I know for a lot of people who are going to read this, it’s going to come as no shock that Apple has become very corporate as of late. The moves it’s been making. The company it keeps. It hasn’t been looking great for quite some time. It’s something I’ve been watching for a while, but I kept holding out hope. Knowing that there are no winners but billionaires in capitalism, I was still banking on its culture to keep them out of the noise of the rest of Silicon Valley and the rest of the technocratic companies that are dominating our lives right now.
As a company that took what I viewed as a bold stance back in 2015 when it refused to unlock the iPhone of the alleged San Bernardino shooter, I’ve always held the company to a higher standard when it came to user privacy and consumer protections.

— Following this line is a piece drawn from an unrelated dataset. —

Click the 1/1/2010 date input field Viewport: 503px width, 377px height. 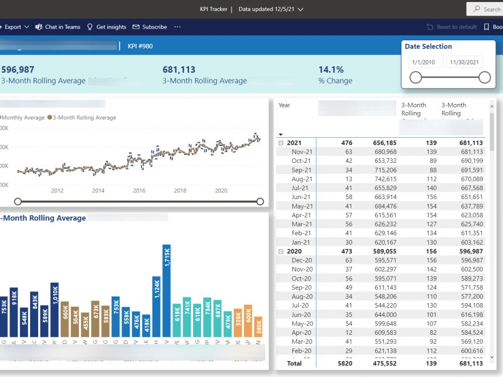426,62
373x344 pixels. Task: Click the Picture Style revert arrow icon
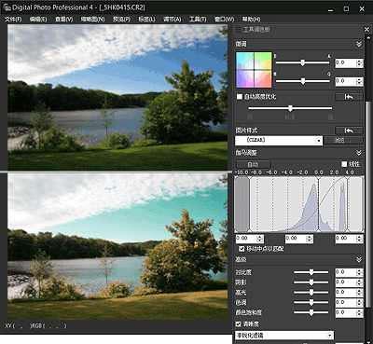point(349,131)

But, over the last few years, that’s kind of dwindled. Now, while I may not be the AI hardliner some on this site are, I still feel that the way in which this current technology has been developed, introduced, marketed, and forced upon us has been a spectacularly epic shit show that only serves the 5 people passing the same $20 around fooling everyone that everything is great.
Apple stayed out of the fray for as long as they possibly could. However, given where it landed, I don’t think it was out of the consumer’s interest, but because Apple just couldn’t figure it out. It seems its now taken the Microsoft approach and farm its AI out to another company which gives it a easier run at forcing all this new tech down our throats again.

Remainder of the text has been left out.